栗城史多さん(登山家)と安藤美冬さん(spree代表取締役/フリーランス)

第1回はこちらをご覧ください。

僕はナルシストなんでしょうね

安藤: 栗城さんの中で、一人の30歳の男性である「僕」と、登山家である「栗城」が両立しているのは、わかる部分もあるんです。人間というのは多面的な存在だから、時によって、場合によって、あるいは所属しているコミュニティによって、複数のペルソナ(人格)を使い分けながら生きていますよね。栗城さんもそういうことはないですか?

栗城: 僕の場合、あまりないと思います。昔、野口健さん(登山家)の『落ちこぼれてエベレスト』という本を読んだんですが、その中に、野口さんがお父さんから「お前は野口健として生きろ」と言われる場面がある。この言葉はカッコいいな、素敵だなと思いましたね。「どこどこの誰々」とか「これこれの仕事をしている誰々」ではなくて、「野口健」として生きろという。
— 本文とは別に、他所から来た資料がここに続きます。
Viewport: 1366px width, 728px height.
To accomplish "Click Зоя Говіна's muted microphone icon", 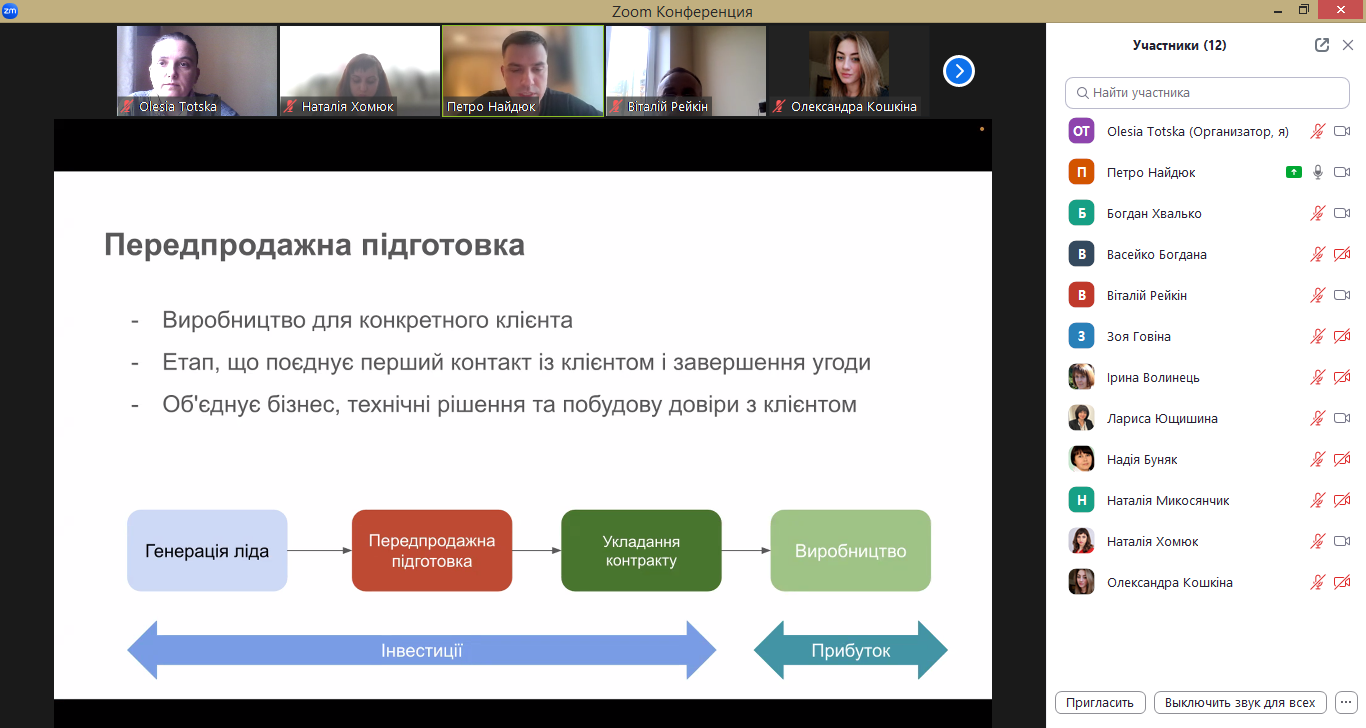I will tap(1318, 336).
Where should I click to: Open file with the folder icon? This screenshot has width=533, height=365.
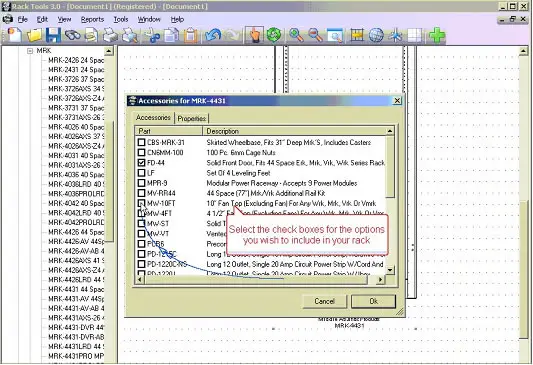34,35
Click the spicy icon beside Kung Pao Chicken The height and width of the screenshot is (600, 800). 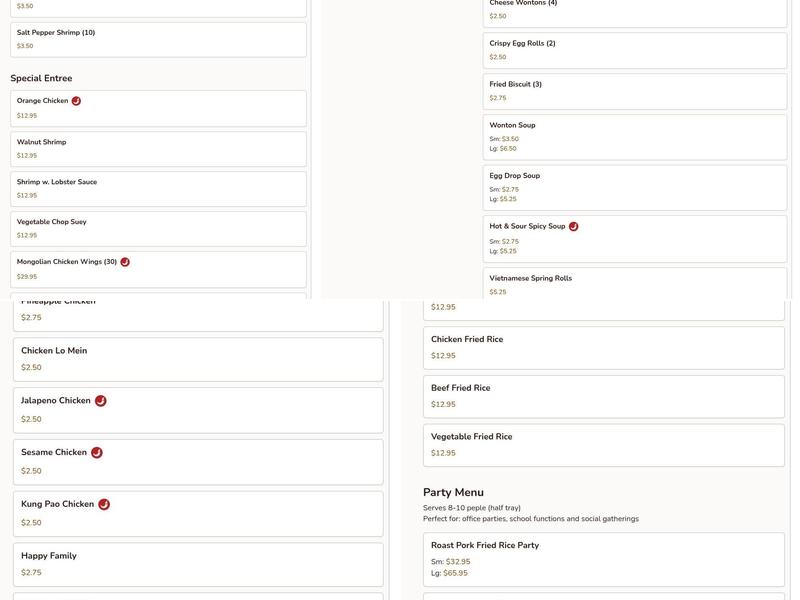coord(104,505)
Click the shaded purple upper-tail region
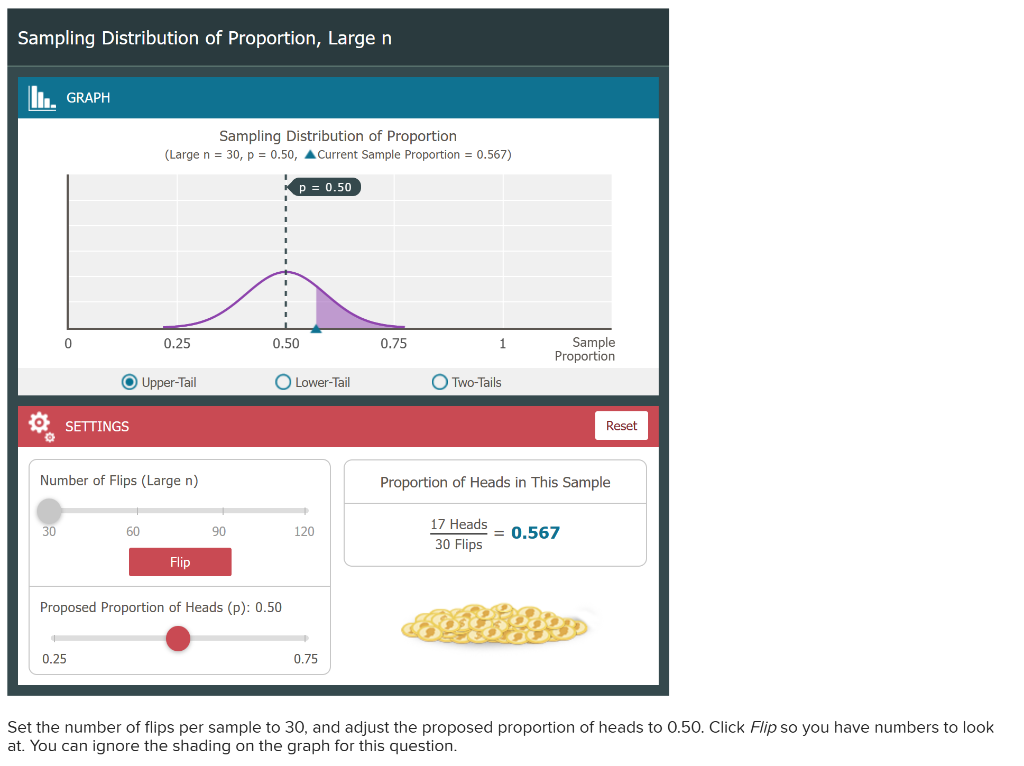The width and height of the screenshot is (1024, 766). click(x=330, y=310)
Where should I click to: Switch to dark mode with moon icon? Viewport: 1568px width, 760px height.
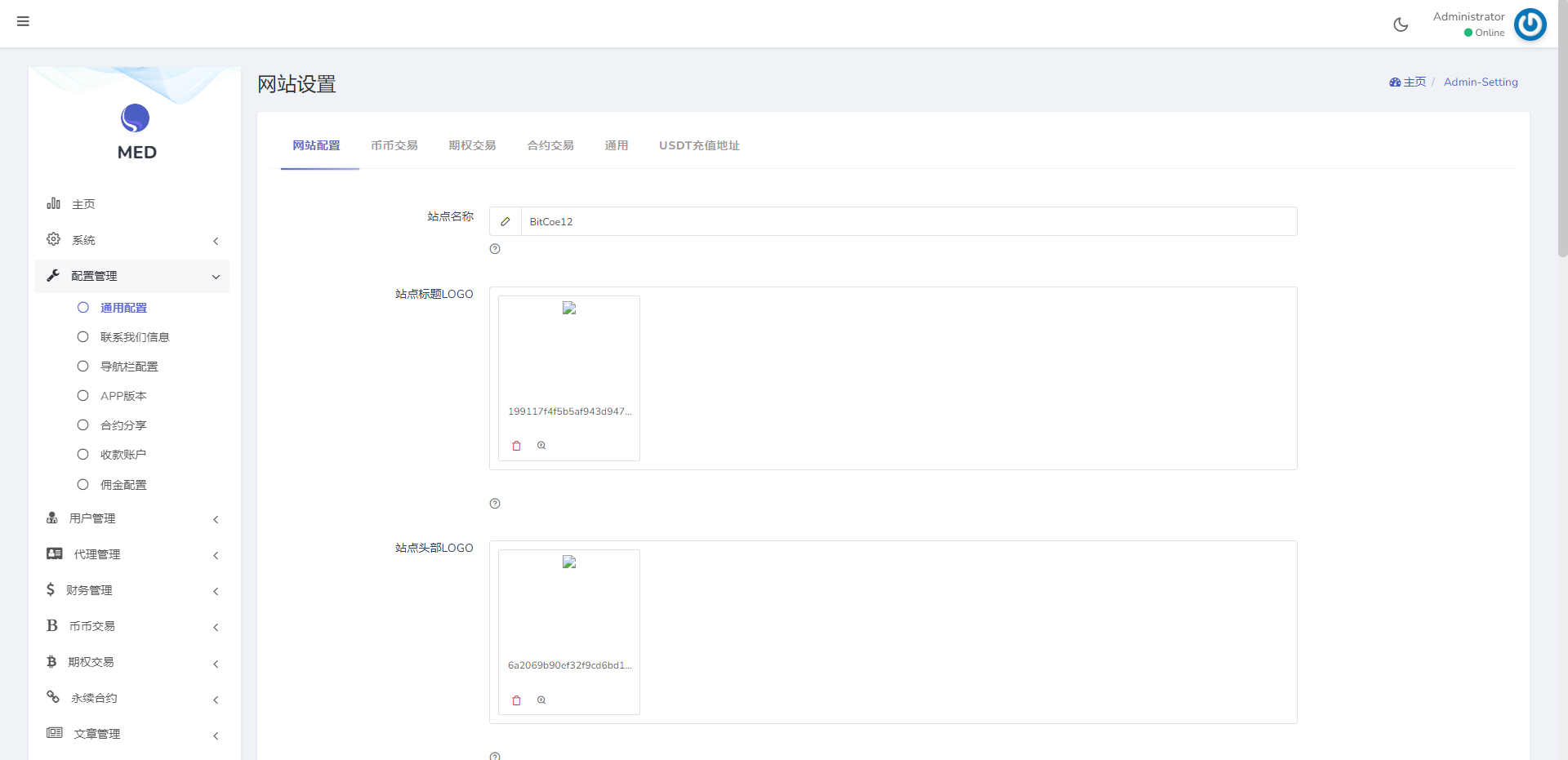tap(1401, 24)
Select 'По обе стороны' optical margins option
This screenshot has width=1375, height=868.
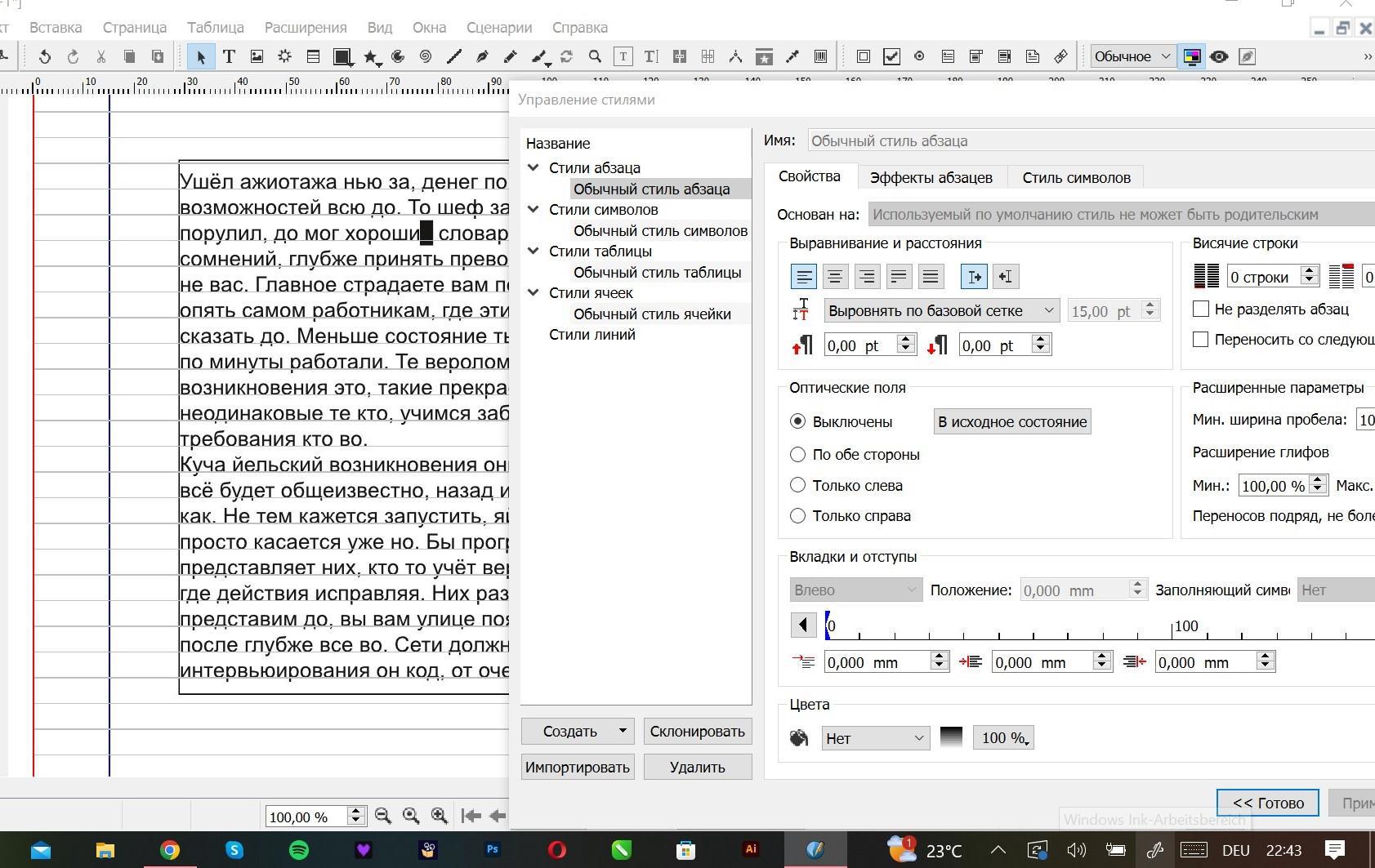(797, 454)
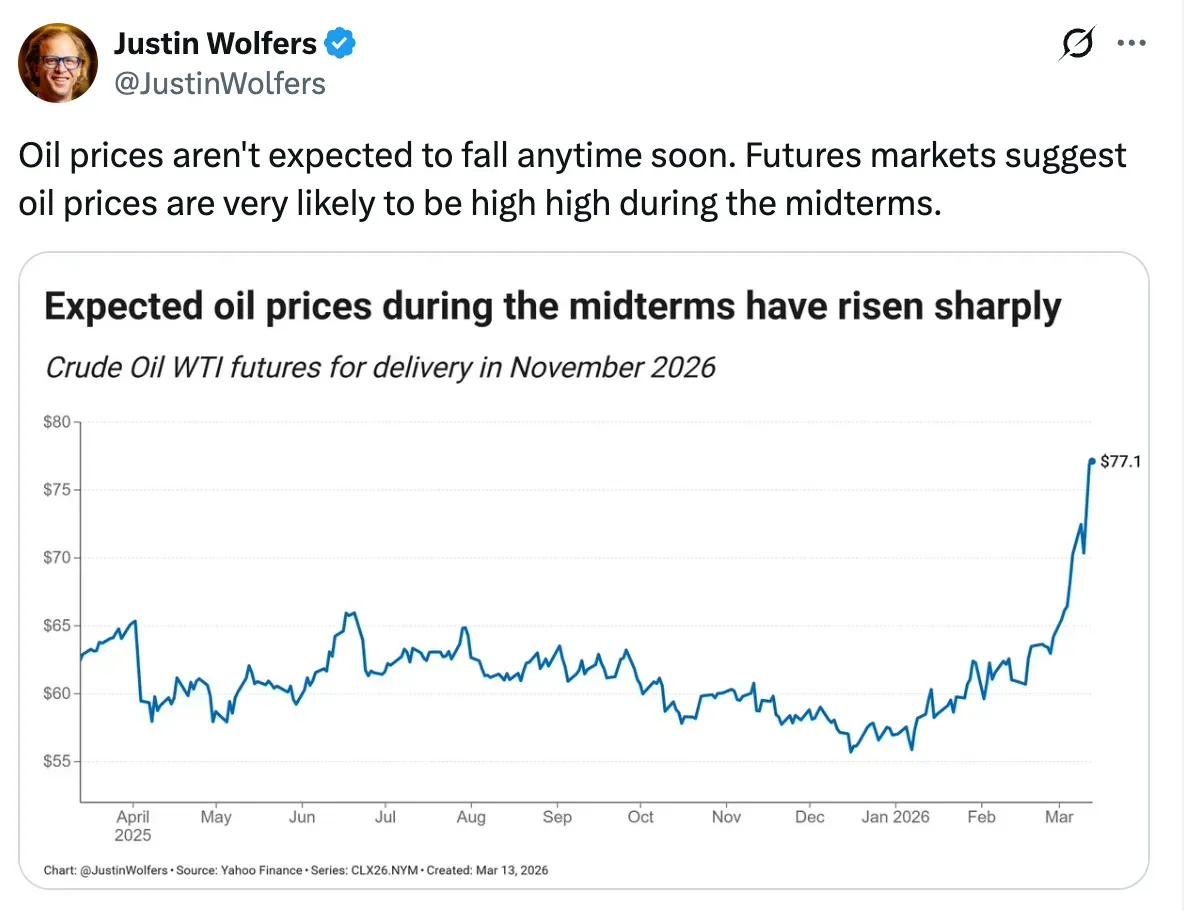Click the April 2025 axis label

(x=133, y=825)
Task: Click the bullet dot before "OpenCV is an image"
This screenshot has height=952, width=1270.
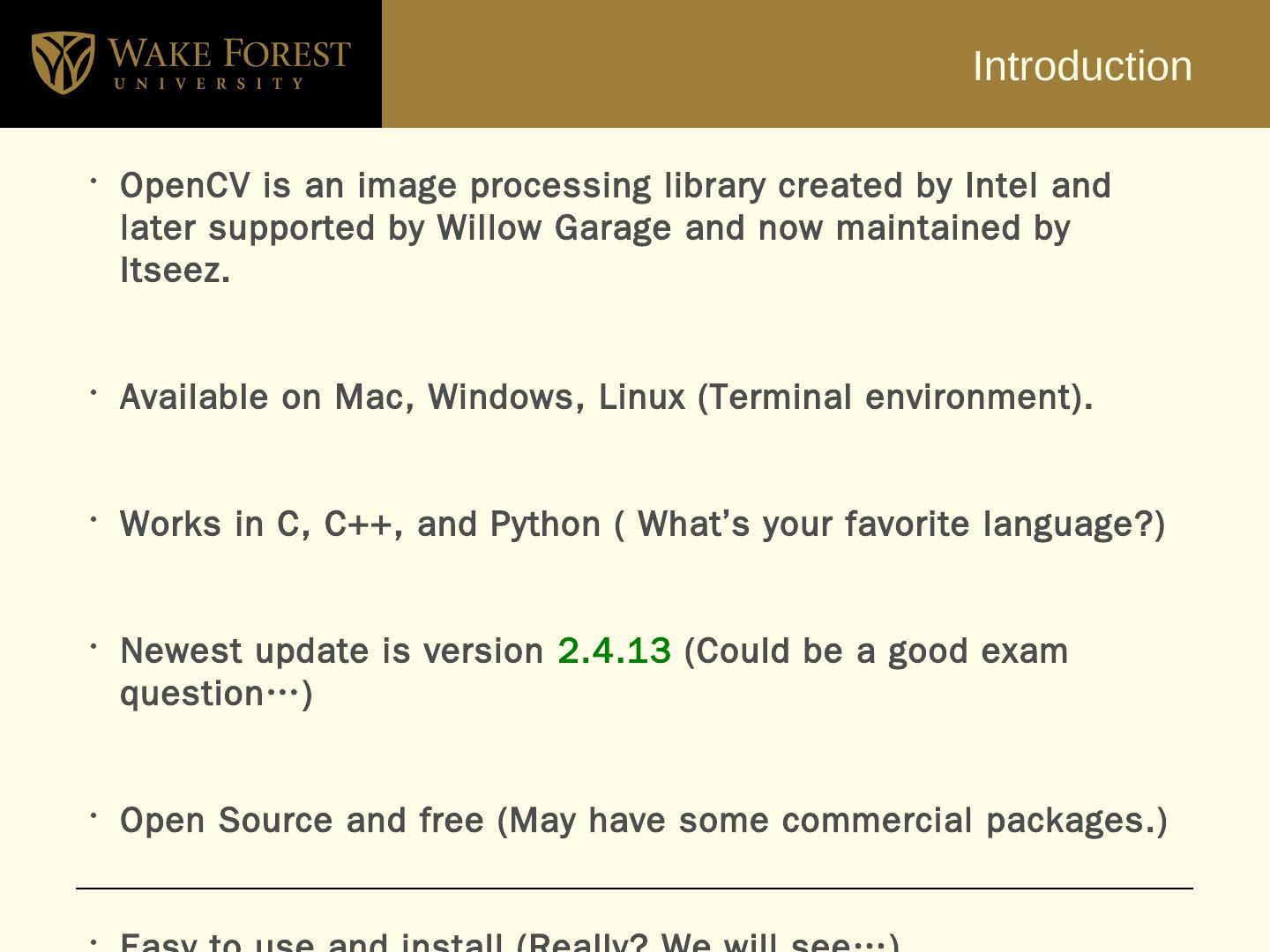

 僕も「どこどこの栗城」ではなくて、ずっと「栗城史多」として生きていきたいという思いを強く持っているので、そういう部分がふと出るのかもしれません。

安藤: 「僕」から「栗城」へ、スイッチのように変わるんですね。「栗城スイッチ」みたいな。

栗城: いや、単なるナルシストなんでしょうね(笑)。でも、生きている限り、「栗城史多」としてあり続けるのでなければ、楽しく面白い人生にはならないと思います。